Response 1: We apologize that the comparison with MS-ILLM is missing. In the revised manuscript, we have compared with MS-ILLM [ref1] on both Kodak and DIV2K datasets, where the results are in Figure 3 and Figure 4 (revised manuscript, $\textcolor[RGB]{65, 105, 225}{highlighted\ in\ blue}$ ), respectively. One can see that, MS-ILLM is trained for specific R-D points, which achieve relatively higher quantitative performance in LPIPS and DISTS. However, even though, our method exhibits comparable performance in FID and KID, and better NIQE than MS-ILLM. Here, for simple clarity, we provide training steps (M), BD-rate (BD-LPIPS) results on the DIV2K dataset, and encoding/decoding time (s) on the Kodak dataset for quick comparison using VVC as an anchor, as follows:

Method	Training Steps (M)	BD-rate (BD-LPIPS)↓	Encoding time (s)	Decoding time (s)
BPG	-	34.5704	1.1001	0.3514
M&S	2n	33.4252	0.0923	0.0514
SCR	9.4	38.9885	0.7924	0.6477
CTC	3	-7.8118	3.5067	2.0880
HiFiC	2n	-72.6776	0.5306	1.4993
CDC	1.5n	-48.2543	0.1069	1.1054
MS-ILLM	2n	-74.0735	0.1094	0.0713
Ours	0.6	-67.5585	0.0143	0.0244

Our method shows the fastest encoding/decoding time, which is $7\times$ faster than MS-ILLM in encoding, and $3\times$ faster than MS-ILLM in decoding. The comparisons demonstrate that our method can achieve a better trade-off between efficiency and effectiveness while preserving high flexibility to support variable bitrates in one model.

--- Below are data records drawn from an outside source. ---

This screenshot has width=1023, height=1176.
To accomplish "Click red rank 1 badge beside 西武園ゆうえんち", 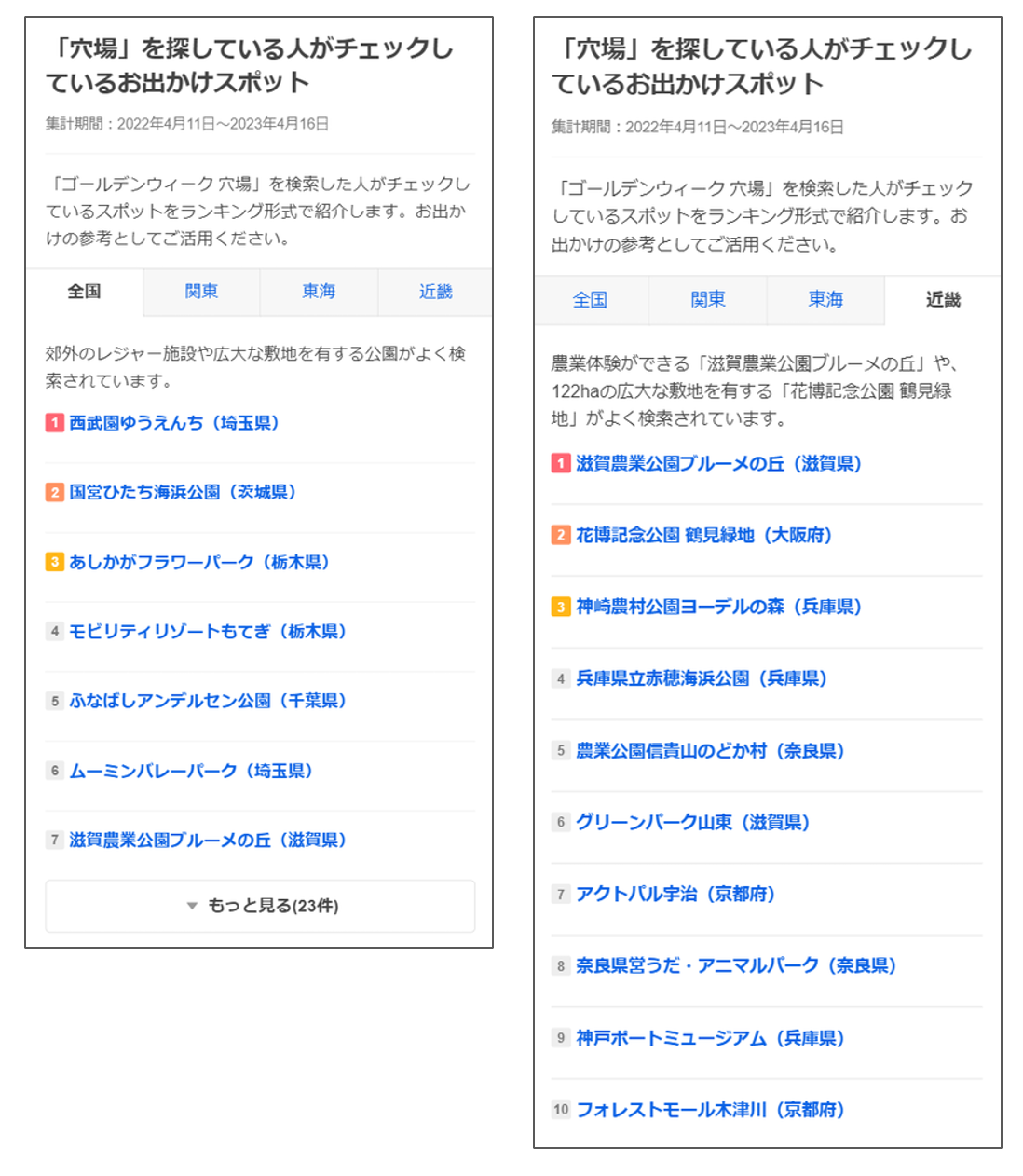I will pos(55,423).
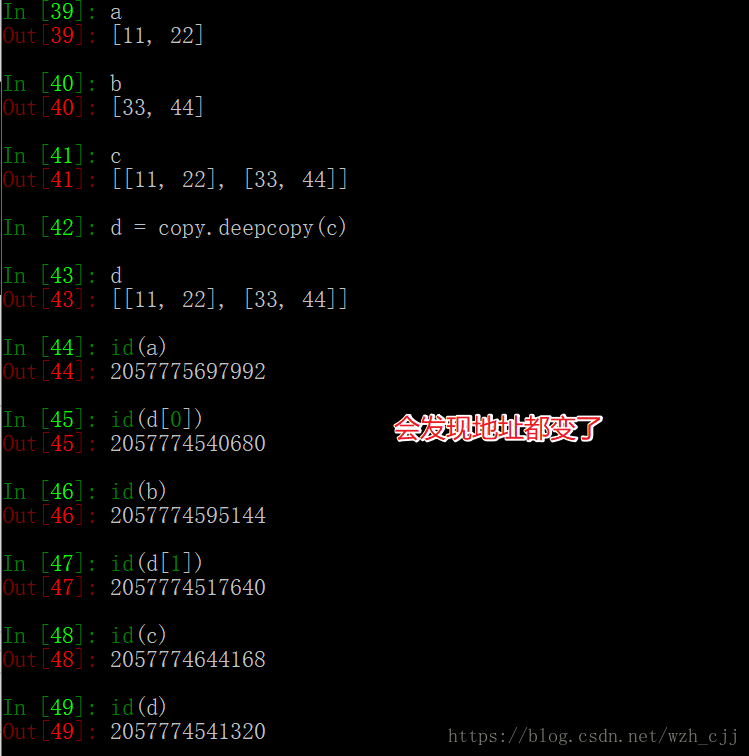Viewport: 749px width, 756px height.
Task: Click the id(c) command
Action: (139, 635)
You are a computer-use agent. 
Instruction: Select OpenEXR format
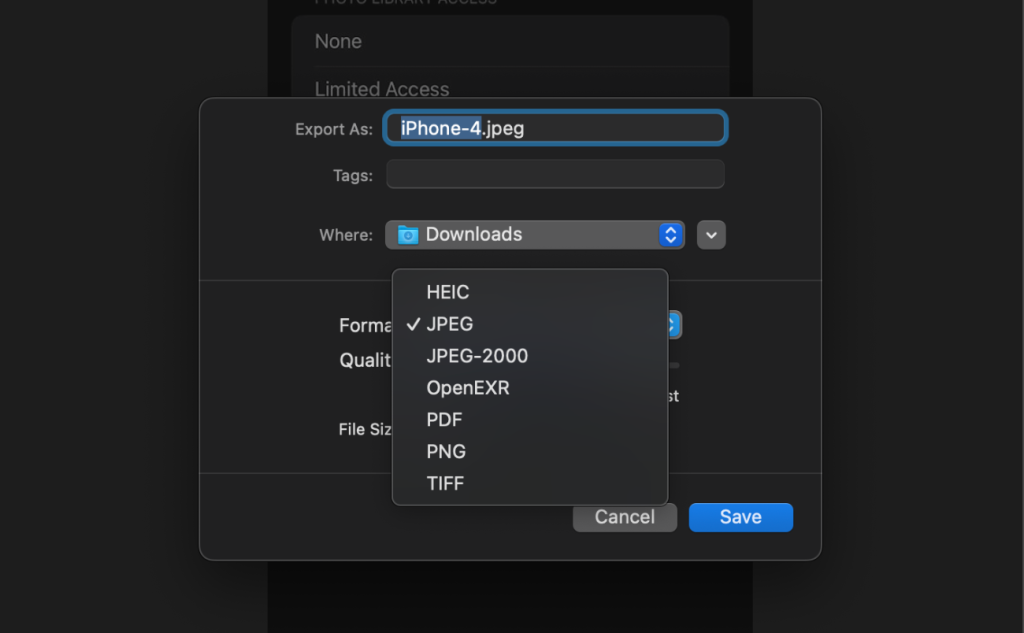pyautogui.click(x=467, y=388)
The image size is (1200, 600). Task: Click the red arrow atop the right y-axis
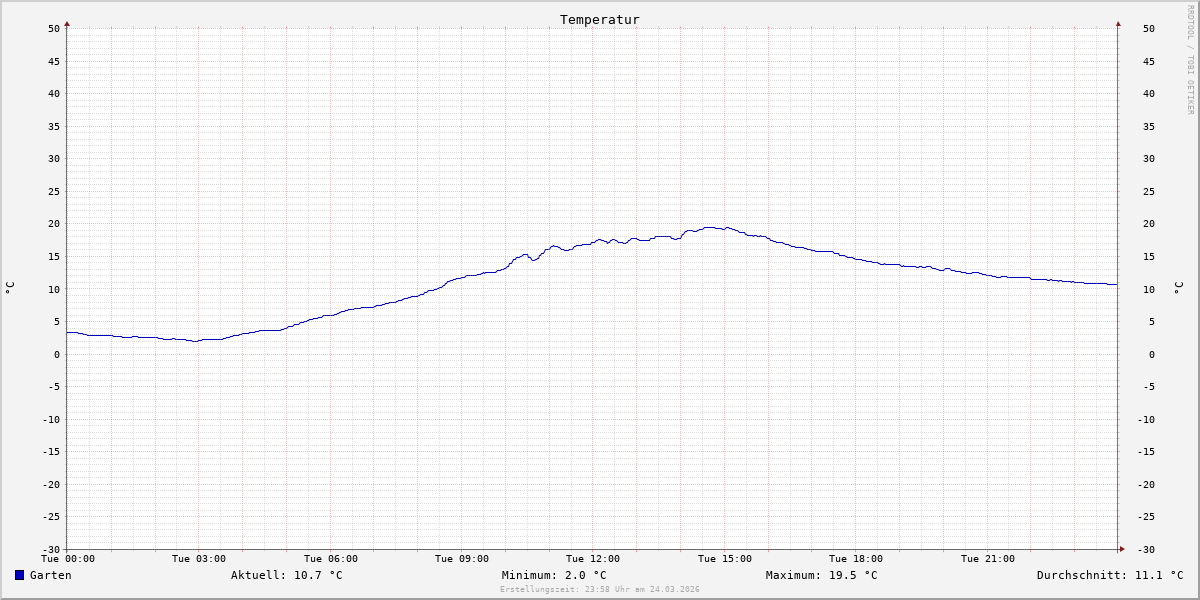coord(1118,23)
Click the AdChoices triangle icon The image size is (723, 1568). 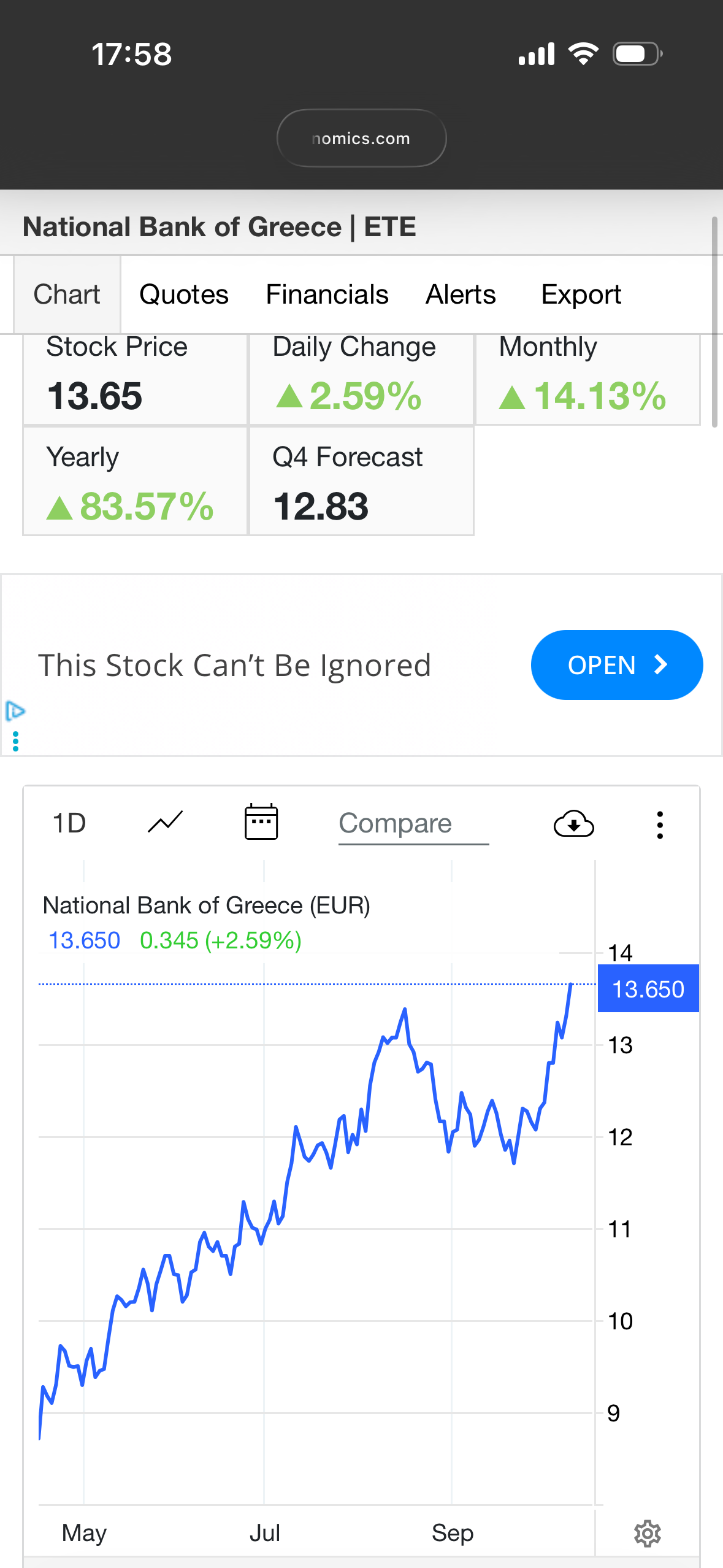pos(15,711)
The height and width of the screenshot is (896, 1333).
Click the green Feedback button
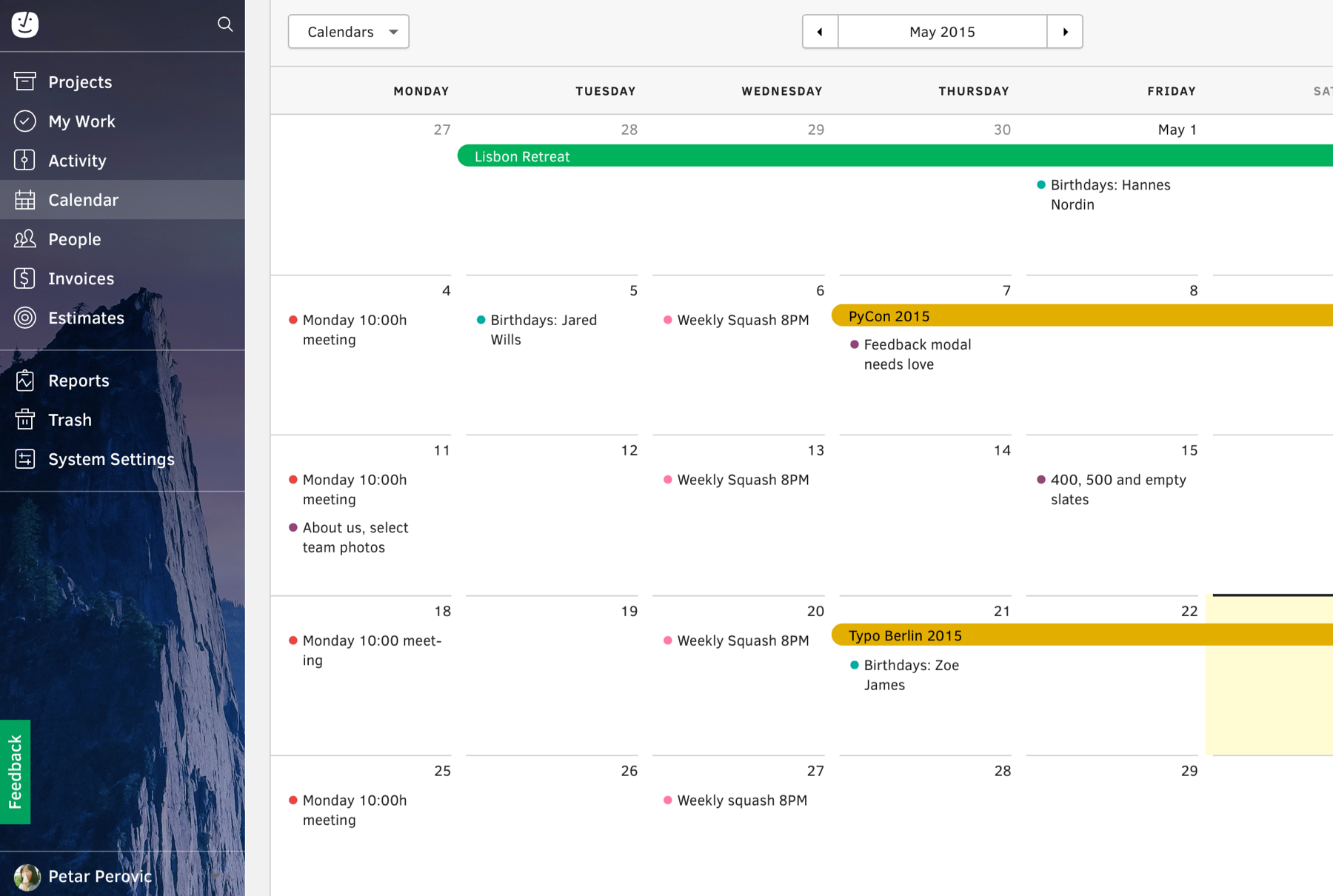(15, 772)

Weakness 2: Explanation on the obtaining for masks $m_1$ , $m_2$ , $m_3$

Response 2: In this work, considering that the masks are highly correlated with the target bitrate and corresponding granularity ratios, we would first clarify the details of the granularity ratio setting for specific bitrates. In our method, once the model is trained, we can obtain an index frequency table and assign the codes to each index during the entropy encoding process based on this table. By calculation, for a codebook with 1024 codes, the average code length of all the indices is $L=10.3875$ . Supposing an input image with the size of $H\times W$ , the amount of its assigned indices range is [ $H/16\times W/16$ , $H/4\times W/4$ ], which corresponds to full coarse-grained and fine-grained patch division. For each combination of granularity ratios ( $r_1$ , $r_2$ , $r_3$ ), we can get its theoretical values of indices and masks by:

$\mathbf{Bpp_{Indices}}=\frac{\frac{H}{4}\times \frac{W}{4}\times r_1+\frac{H}{8}\times \frac{W}{8}\times r_2+\frac{H}{16}\times \frac{W}{16}\times r_3}{(H\times W)}\times L =\frac{(16r_1+4r_2+r_3)\times L}{256}$

$\mathbf{Bpp_{Mask}}=\frac{\frac{H}{4}\times \frac{W}{4}\times r_1+\frac{H}{8}\times \frac{W}{8}\times r_2}{H\times W} =\frac{4r_1+r_2}{256}$

where the total bpp is $(\mathbf{Bpp_{Indices}}+ \mathbf{Bpp_{Mask}}) =\frac{(16L+4)r_1+(4L+1)r_2+r_3}{256}, r_1\geq0, r_2\geq0, r_3\geq0, r_1+r_2+r_3=1$ . Consequently, we can generate a query table for the theoretical bpps with ( $r_1$ , $r_2$ , $r_3$ ). When receiving a user-given bpp, the model can automatically search the closest theoretical bpp in the query table and assign corresponding granularity ratios. In our investigations, we found that the error between the two values is less than 0.02, and the actual value is always slightly smaller than the theoretical value. Notably, our model allows users to modify the granularity ratios to mitigate such an error and produce better results. We also add the details in our Appendix A.3 ( $\textcolor[RGB]{65, 105, 225}{highlighted\ in\ blue}$ ).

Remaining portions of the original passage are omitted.